Estúdio Raposa

História 58
O Doutor Grilo

 

INDICATIVO

Vamos hoje ouvir uma história intitulada o Dr. Grilo. Fui buscá-la à bela edição da Verbo, “Tesouros da Literatura Popular Portuguesa”

MÚSICA

Passava um dia pela ponte de Coimbra um carvoeiro, com um burro carregado de carvão; e viu muitos estudantes que estavam sentados na Ponte comendo bolos, rebuçados e amêndoas; o carvoeiro disse para si: «Para comer coisas tão boas é preciso ser estudante; pois vou-me também fazer estudante.»
Dito e feito. Vendeu o carvão e o burro na cidade, vestiu-se com as sacas do carvão, que eram pretas, e foi-se sentar na ponte a comer côdeas de pão de milho porque o dinheiro não dava para comprar bolos. Os estudantes estranharam o novo colega e perguntaram-lhe.
- Ó caloiro, para que estudas tu? Ao que ele respondeu:
- Estudo para adivinhão.
Tinham-se passado alguns dias depois disto, quando constou que tinham roubado um tesouro ao rei de Portugal, e que ele premiava quem descobrisse o ladrão. Os estudantes foram então dizer ao rei que havia um estudante que estudava para adivinhão. O rei mandou-o logo chamar ao palácio e disse-lhe que queria ver se ele já estava muito adiantando na ciência que estudava. Ora o carvoeiro chamava-se Fulano de Tal e Grilo. O rei chegou-se ao pé dele com a mão direita fechada e perguntou-lhe:
- Que tenho eu nesta mão?
O estudante, aflito por não saber o que havia de responder, deu um ai e disse:
- Ai! Grilo, Grilo, em que mão estás metido!
E então o rei, que ignorava que ele se chamasse Grilo, abriu a mão e disse:
- Adivinhaste; é um grilo que eu aqui tenho.
O rei ficou satisfeito e o estudante ainda mais. Depois o rei, para ver se o estudante ainda adivinhava mais, mandou matar uma porca, encheu um frasco de sangue dela e chegou-se ao estudante e perguntou-lhe:
- De que é este sangue?
Ao que ele por não saber de que era respondeu:
- Aqui agora é que torce a porca o rabo.
O rei respondeu:
- Adivinhaste, é sangue de porca que eu tenho no frasco.
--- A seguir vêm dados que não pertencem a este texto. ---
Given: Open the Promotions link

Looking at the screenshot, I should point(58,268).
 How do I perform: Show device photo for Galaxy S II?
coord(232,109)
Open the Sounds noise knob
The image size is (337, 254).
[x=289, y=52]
E disse-lhe mais o rei:
- Agora dou-te três dias para descobrires os ladrões do meu tesouro.
Espalhou-se pela corte que estava no palácio um adivinhão que ia já descobrir os ladrões do tesouro; e dois dos criados do rei foram-se ter com o estudante e disseram-lhe:
- Dar-vos-emos muito dinheiro se não disserdes ao rei que fomos nós que lhe roubámos o tesouro.
Foi o que o estudante quis ouvir; mandou logo chamar o rei e disse-lhe:
- Saiba Vossa Majestade que dois dos seus criados é que roubaram o
tesouro.
O rei, conhecedor da verdade, mandou prender os criados, e eles restituíram-lhe o tesouro. Disse então o rei ao estudante que o queria premiar muito bem e que se deixasse estar no palácio mais alguns dias. Durante esses dias sucedeu que a princesa, filha do rei, estando a jantar, se lhe atravessou um osso nas goelas. Os médicos do palácio não se atreviam a tirar-lho e o rei foi-se ter com o estudante e disse-lhe que o premiava muito bem se desse remédio à princesa. O estudante mandou então deitar a princesa de bruços no chão, e começou a atirar-lhe bolas de manteiga para cima; a princesa ria-se e tornava a rir, até que lhe saiu o osso das goelas. Então o rei deu grandes somas de dinheiro ao estudante e disse-lhe:
- Já que tanto sabes, ficas nomeado médico do hospital e da minha real casa.
Nesse tempo andava na cidade uma grande epidemia, e o médico foi fazer a sua visita aos doentes. Depois de os ter examinado a todos disse-lhes:
- Àquele que estiver mais doente há-de ser amanhã aberta a barriga para ser examinado.
Os doentes, quando tal ouviram, levantaram-se todos das camas, uns encostados a paus, outros a muletas; foram saindo todos do hospital, e nem já pareciam doentes. Espalhou-se logo pela cidade que o novo médico sabia tanto que só com a sua visita dava saúde aos enfermos. Então o médico ao ouvir isto resolveu-se a ir estudar Medicina, na Universidade; e passado algum tempo tomou capelo e ficou-se chamando o Doutor Grilo.

MÚSICA

Acabámos de ouvir a história do Doutor Grilo, uma história tradicional portuguesa. Espero que tenham gostado, e os vossos pais, também.